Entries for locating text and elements
_ _ _ _ _

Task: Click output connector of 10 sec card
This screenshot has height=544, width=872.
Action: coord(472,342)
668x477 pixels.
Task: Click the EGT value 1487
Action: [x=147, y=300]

_ _ _ _ _

Please print every item above again, unchanged, line for line.

Task: Click output connector of 10 sec card
This screenshot has height=544, width=872.
Action: coord(472,342)
668x477 pixels.
Task: Click the EGT value 1487
Action: [x=147, y=300]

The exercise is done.